::: Document
Negotiable instrument


A negotiable instrument is a specialized type of contract which obligates a party to pay a certain sum of money on specified terms. The two primary classes of negotiable instruments are as follows:

  • The promissory note, which is a written promise by the maker to pay money to the payee ; and
  • The draft, which is a written order by the drawer to the drawee to pay money to the payee . The most common type of draft is the cheque. A draft was also formerly known as a "bill of exchange" but the latter term has become obsolete.

In the United States, Article 3 of the Uniform Commercial Code governs the issuance, transfer and enforcement of negotiable instruments.

For a writing to be a negotiable instrument under Article 3, the following requirements must be met:

  1. The promise or order to pay must be unconditional;
  2. The payment must be in a specific sum of money, although interest may be added to the sum;
  3. The payment must be made on demand or at a definite time;
  4. The instrument must be payable to bearer or to order.

The latter requirement is referred to as the "words of negotiability": a writing which does not contain the words "to the order of" or indicate that it is payable to the person in possession, is not a negotiable instrument and is not governed by Article 3, even if it has all of the other features of negotiability. The only exception is that if an instrument meets the definition of a check (an order payable on demand and drawn on a bank) and is not payable to order (i.e. if it just reads "pay John Doe") then it is treated as a negotiable instrument.
::::::
- Actions to take -
1: Translate this sentence from the text on negotiable instruments into Spanish: "In the United States, Article 3 of the Uniform Commercial Code governs the issuance, transfer and enforcement of negotiable instruments."
2: From the text on negotiable instruments, transcribe the passage from "A negotiable instrument is" to "of negotiable instruments.".
::: Record list
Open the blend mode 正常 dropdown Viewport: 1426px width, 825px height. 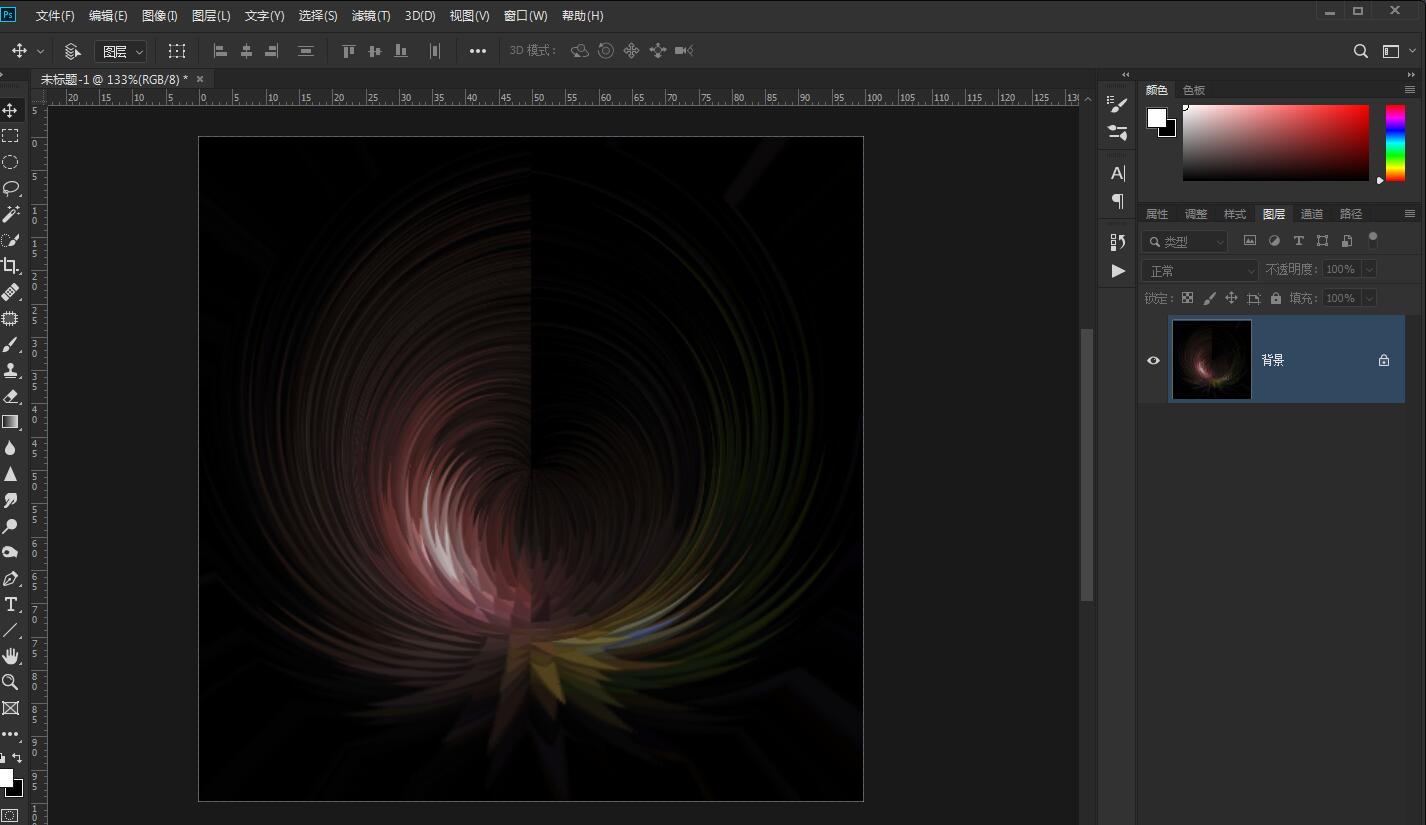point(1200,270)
::::::
::: Record list
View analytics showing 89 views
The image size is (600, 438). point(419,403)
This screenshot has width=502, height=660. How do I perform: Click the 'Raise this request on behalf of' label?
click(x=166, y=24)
::::::
::: Record list
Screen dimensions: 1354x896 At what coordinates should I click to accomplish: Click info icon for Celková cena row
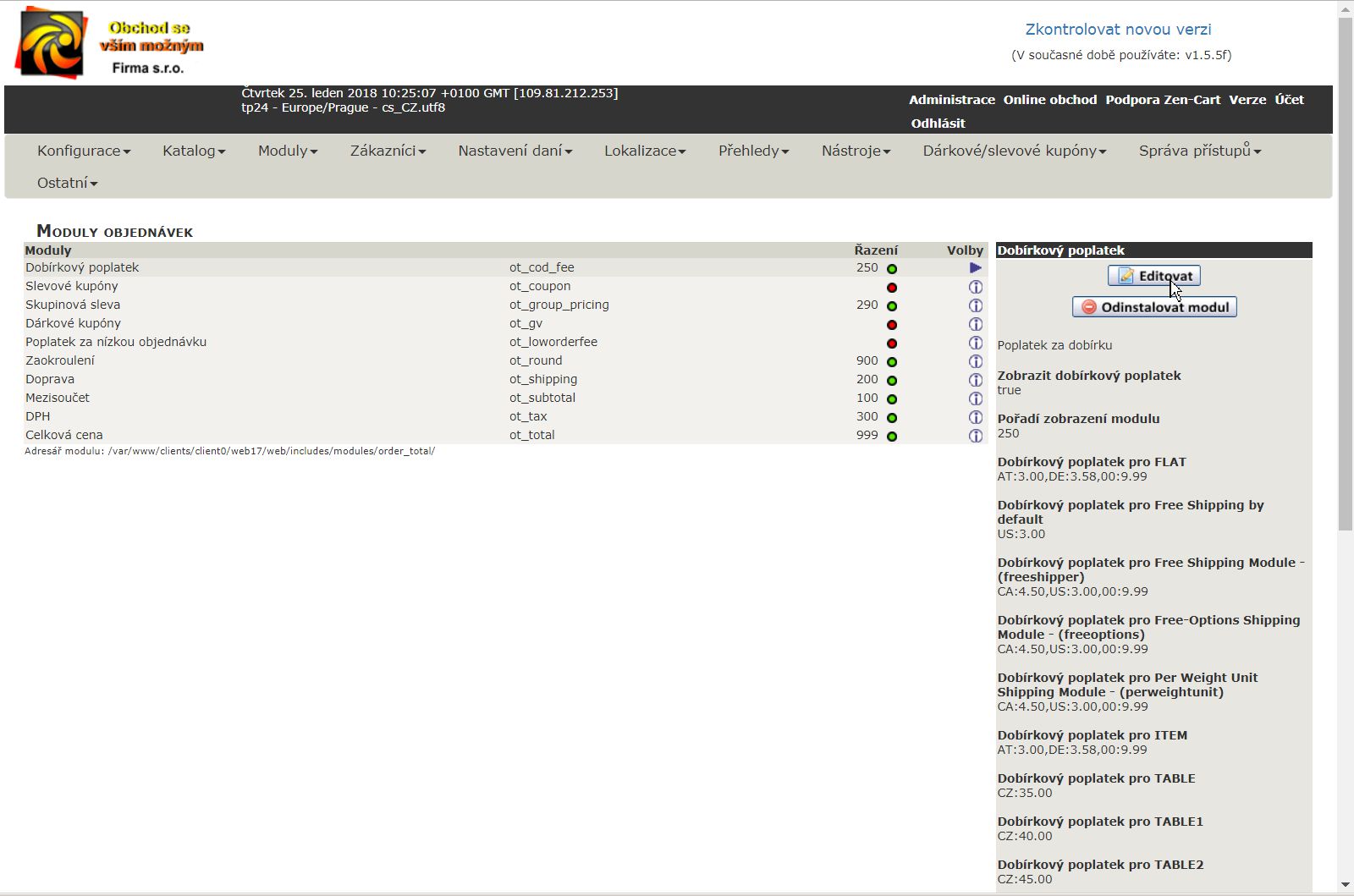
::::::
- Results of the tasks -
1: En los Estados Unidos, el Artículo 3 del Código Comercial Uniforme rige la emisión, la transferencia y la ejecución de los instrumentos negociables.

2:
A negotiable instrument is a specialized type of contract which obligates a party to pay a certain sum of money on specified terms. The two primary classes of negotiable instruments are as follows:

  • The promissory note, which is a written promise by the maker to pay money to the payee ; and
  • The draft, which is a written order by the drawer to the drawee to pay money to the payee . The most common type of draft is the cheque. A draft was also formerly known as a "bill of exchange" but the latter term has become obsolete.

In the United States, Article 3 of the Uniform Commercial Code governs the issuance, transfer and enforcement of negotiable instruments.